:: Liste des tâches ::
A. Recopiez, s'il vous plaît, la partie du texte sur Cecil B. De Mille qui commence à "Voilà une justification" et se termine à "de cet année.".
B. Selon le texte sur Cecil B. De Mille, en quelle année est décerné le premier Cecil B. De Mille Award ?
C. Résumez sous forme de liste le paragraphe du texte sur Cecil B. De Mille qui commence par "Voilà une justification", en conservant ses faits principaux.

:: Texte à lire ::
Voilà une justification qui peut convaincre, même s'il faut rappeler qu'en 1952 est décerné le premier Cecil B. De Mille Award, crée par la Hollywood Foreign Press Association (HFPA) dans le cadre de la cérémonie des Golden Globes, et qui récompense un homme de cinéma pour l'ensemble de sa carrière. Qui a besoin d'un récompense quand l'une d'elle porte son nom ? De Mille n'avait pourtant pas reçu l'Oscar du meilleur film de toute sa carrière de la part d'une Académie qu'il avait contribué à créer, ce qui peut expliquer en partie ce choix de lui offrir ce prix au détriment des autres très bons films de cet année.

:: Extrait des données ::
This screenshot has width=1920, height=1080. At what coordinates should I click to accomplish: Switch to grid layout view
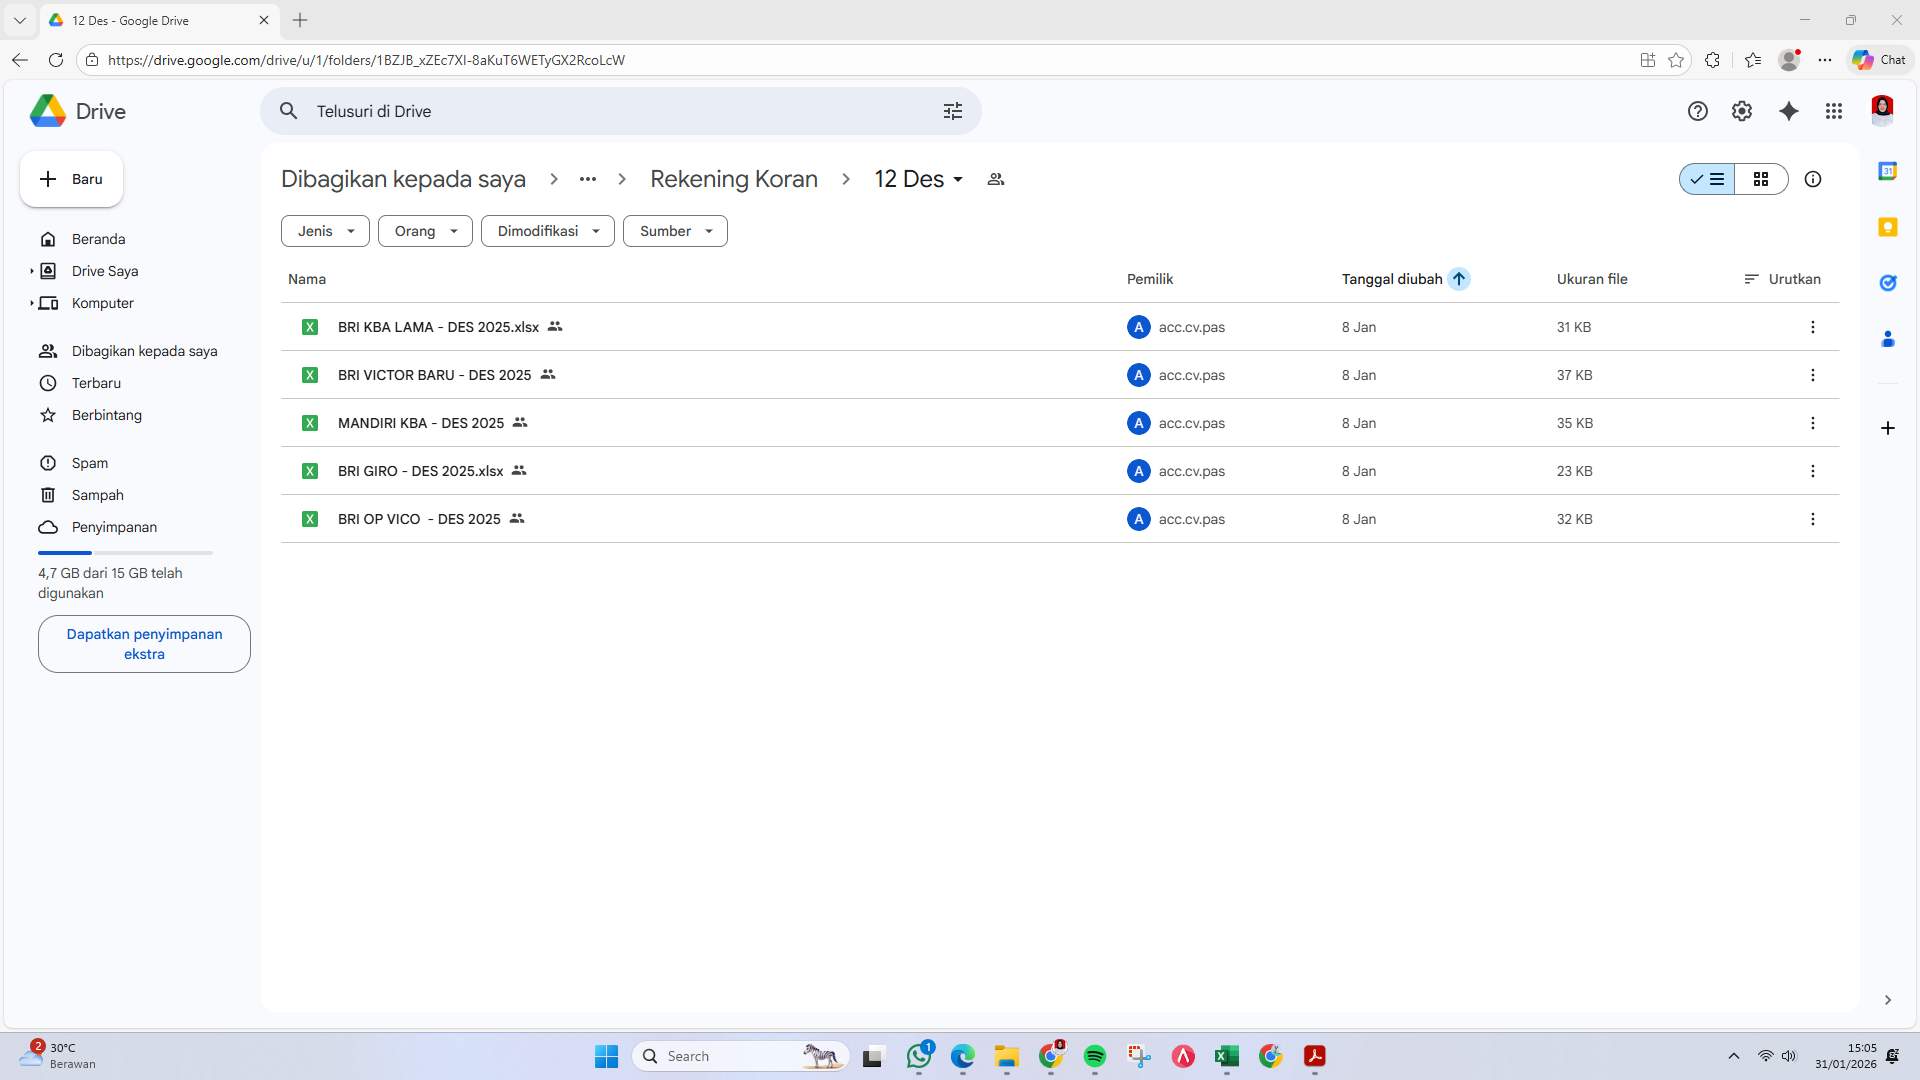[1762, 179]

:: Réponses aux tâches ::
A.
Voilà une justification qui peut convaincre, même s'il faut rappeler qu'en 1952 est décerné le premier Cecil B. De Mille Award, crée par la Hollywood Foreign Press Association (HFPA) dans le cadre de la cérémonie des Golden Globes, et qui récompense un homme de cinéma pour l'ensemble de sa carrière. Qui a besoin d'un récompense quand l'une d'elle porte son nom ? De Mille n'avait pourtant pas reçu l'Oscar du meilleur film de toute sa carrière de la part d'une Académie qu'il avait contribué à créer, ce qui peut expliquer en partie ce choix de lui offrir ce prix au détriment des autres très bons films de cet année.

B. En 1952.

C.
- En 1952 est décerné le premier Cecil B. De Mille Award, créé par la Hollywood Foreign Press Association (HFPA) dans le cadre des Golden Globes.
- Ce prix récompense un homme de cinéma pour l'ensemble de sa carrière.
- De Mille n'avait jamais reçu l'Oscar du meilleur film de la part de l'Académie, qu'il avait pourtant contribué à créer.
- Cela peut expliquer en partie le choix de lui offrir ce prix au détriment des autres très bons films de l'année.